** BEGIN Reading text **

Here's how I think this went down:
Kid talks about going on an adventure to Libya all the girls in class, then goes camping for a week. Kid returns with a fantastic tale about how he was immediately welcomed and armed by Libya freedom fighters, then found himself under fire, while staying calm and awesome the whole time. Then he comes back to class, and there are a lot of dumb girls eager to believe this kid's epic bar story. This kid's friend sees how well this pickup line is working, and asks to go on the kid's next adventure. So the two of them go camping together. They both return, with the friend now spreading the fantastic tale of how the Libyans recognize the kid as the icon that proves America wants to, like, totally, like, help and stuff, and then the two of 'em find comfort in the open arms of a lot of dumb girls eager to believe the story.

** END Reading text **
** BEGIN Recorded data **

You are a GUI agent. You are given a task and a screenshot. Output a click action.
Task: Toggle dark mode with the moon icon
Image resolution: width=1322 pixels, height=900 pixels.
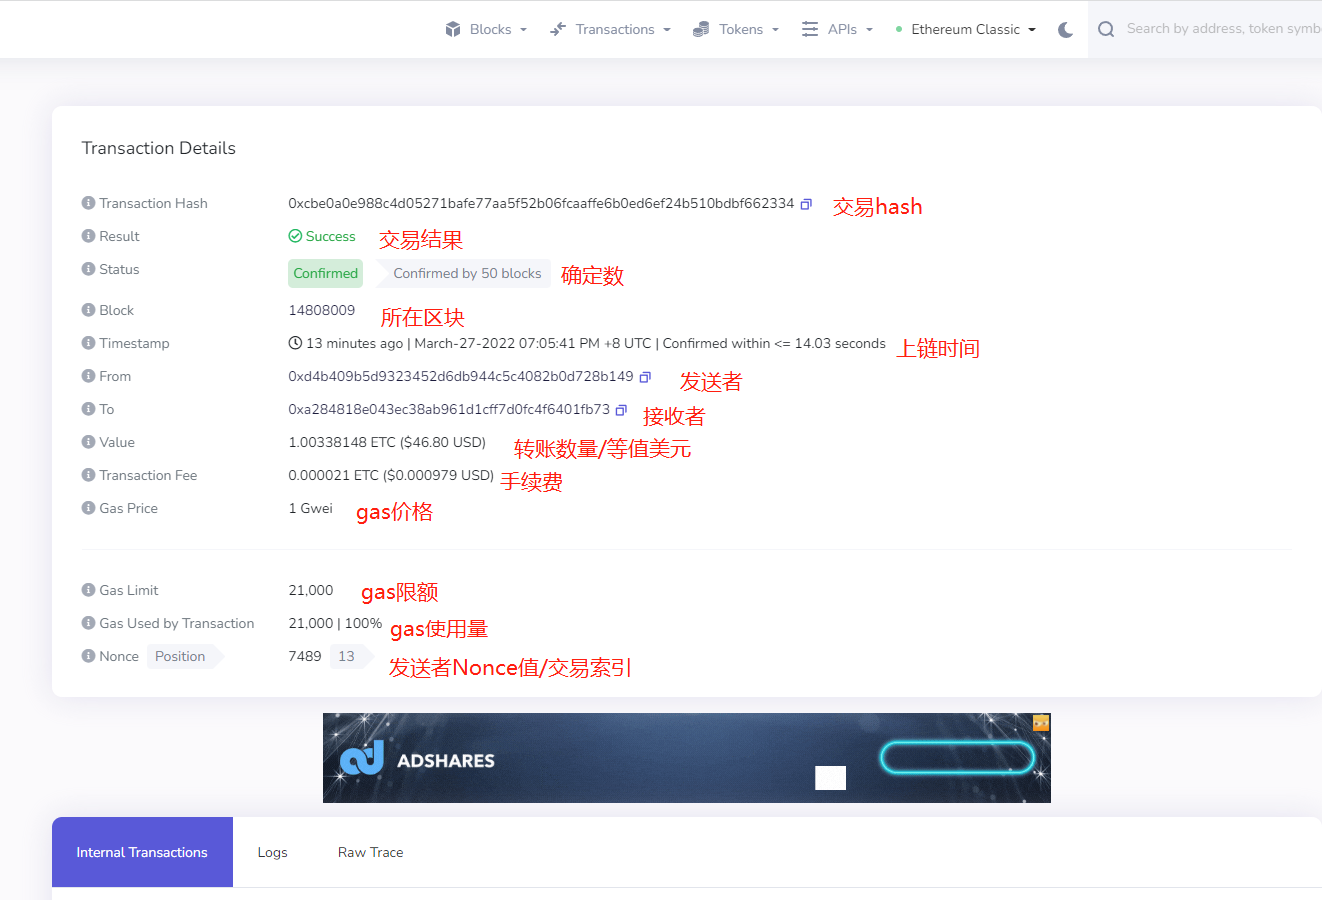pyautogui.click(x=1065, y=29)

** END Recorded data **

Actions to take
#1 Copy everything in the passage about the Libya trip from "Here's how I" down to "believe the story.", word for word.
#2 In the passage about the Libya trip, how long does the kid go camping the first time?
#3 Write what comes next in the passage about the Libya trip, picking up after its last sentence.

Per-task outputs
#1
Here's how I think this went down:
Kid talks about going on an adventure to Libya all the girls in class, then goes camping for a week. Kid returns with a fantastic tale about how he was immediately welcomed and armed by Libya freedom fighters, then found himself under fire, while staying calm and awesome the whole time. Then he comes back to class, and there are a lot of dumb girls eager to believe this kid's epic bar story. This kid's friend sees how well this pickup line is working, and asks to go on the kid's next adventure. So the two of them go camping together. They both return, with the friend now spreading the fantastic tale of how the Libyans recognize the kid as the icon that proves America wants to, like, totally, like, help and stuff, and then the two of 'em find comfort in the open arms of a lot of dumb girls eager to believe the story.

#2 For a week.

#3
Seriously, the kid claims the first time he ever picked up an assault rifle, he was able to keep calm while under fire and land a headshot on a moving target from the back of a moving truck, before teaching the Libyans Mozart and being accepted as the paragon of American virtue. The only thing this bs story is lacking is the kid training some monkey butlers to help clean the mansion he won in a duel, and I bet his next trip to Libya involves him strapping a fire hose to his waist and jumping off of the roof of a skyscraper to avoid an explosion.
Google it. Read everything before posting.
Personally, I think that was random as heck. I'd get a job at a FLGS or something as a side-job ( lol) but having a big job like that would be pretty cool. $9000 a month, but 12-18 hours. Even so, he could have had more discipline. Every thing else is pretty ballsy to me.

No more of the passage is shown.